Three RCTs included in this meta-analysis investigated the effects of HP regimens on biomarkers of kidney function in patients with T2D. In all trials, HP diets did not affect renal functions assessed via measurement of serum creatinine and microalbuminurea [32, 33, 36]. Likewise, a 2-year RCT by Friedman et al. [40] reported no harmful effects of a high-protein/low carbohydrate diet on glomerular filtration rate, albuminuria, or fluid and electrolyte balance. With respect to prospective cohort studies, a systematic review by Mente et al. [41] indicated no significant correlations between animal protein sources, e.g. eggs, milk or meat on coronary heart disease (CHD), whereas vegetable protein sources like nuts were associated with a decreased risk. Findings from Greece, Sweden and the US noted an increased all-cause mortality following a HP/low carbohydrate diet based on animal sources in both women and men whereas a vegetable-based low-carbohydrate diet was associated with lower all-cause and cardiovascular disease mortality rates [4244].

This systematic review did not consider unpublished data, and with respect to the moderate asymmetry of the Funnel plots, it cannot be excluded that publication bias such as lack of published studies with inconclusive results may have at least a moderate impact on the effect size estimates. An important limitation of dietary intervention trials is the heterogeneity of various aspects and characteristics of the study protocols. The literature chosen for the present meta-analysis varies regarding type(s) of diets used, definitions of HP and LP diets, study population (i.e. BMI, type 2 diabetics, abnormal glucose metabolism), intervention time, nutritional assessment as well as long-term follow-ups (between 1 and 2 yrs.). In addition, some studies were performed on hypocaloric terms, while others provided an isocaloric diet.
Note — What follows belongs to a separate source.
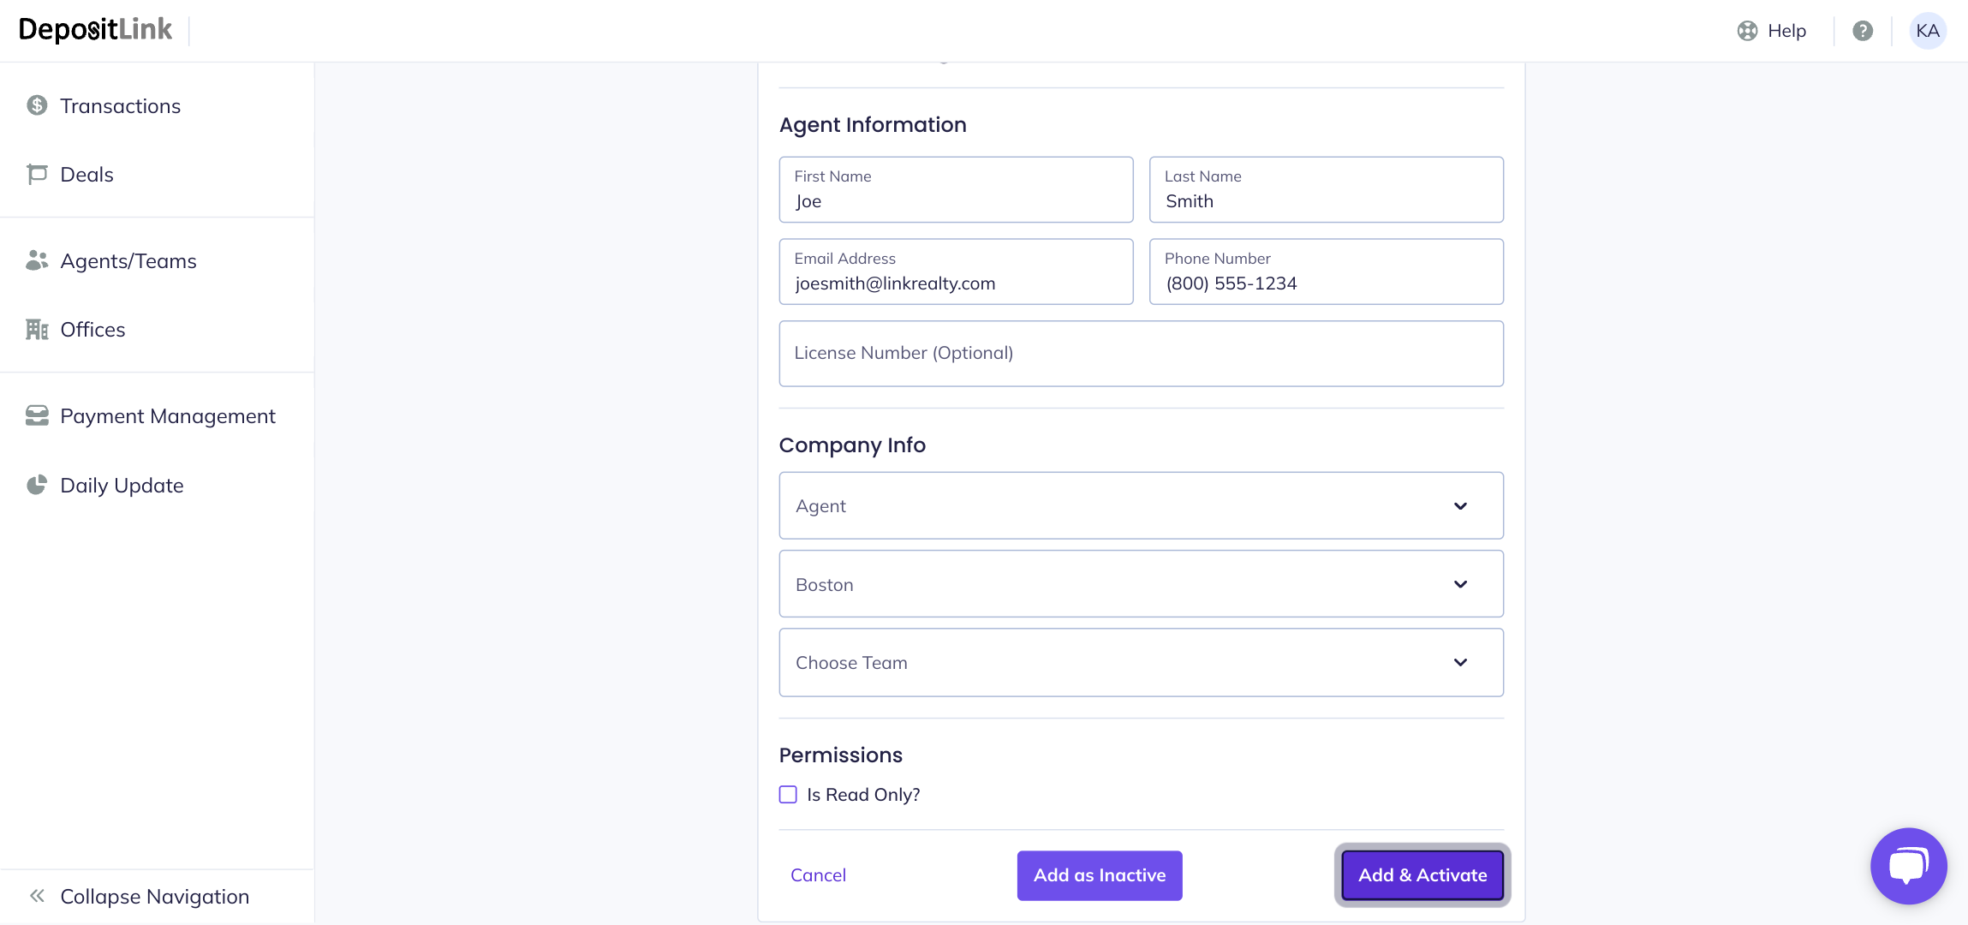Open the Agent role dropdown
This screenshot has height=925, width=1968.
pyautogui.click(x=1141, y=505)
Not all of the studies gave details on the quality of their respective setup (e.g. method of randomization, follow-up protocol with reasons for withdrawal) yielding Jadad scores < 3. However, following sensitivity analyses including high quality studies only (Jadad score ≥ 3), pooled estimates of effect size were similar to those obtained with the complete set of studies. Some comparisons within the present meta-analyses were done using both post-intervention values and changes in mean difference, which is considered to be a legitimate procedure as described by the Cochrane Collaboration [20], and should not be regarded as a limitation.

In summary, the present meta-analysis investigated the long-term effects of HP vs. LP both low in fat on biomarkers predicting the outcome of obesity, cardiovascular disease and glycemic control. Since biomarkers under investigation were not affected by changes in dietary protein content, unanimous recommendation of a high-protein dietary approach is not supported by evidence. With respect to the potential risk of high-protein contents, further studies are required before dietary recommendations can be changed towards a higher percentage of daily protein consumption.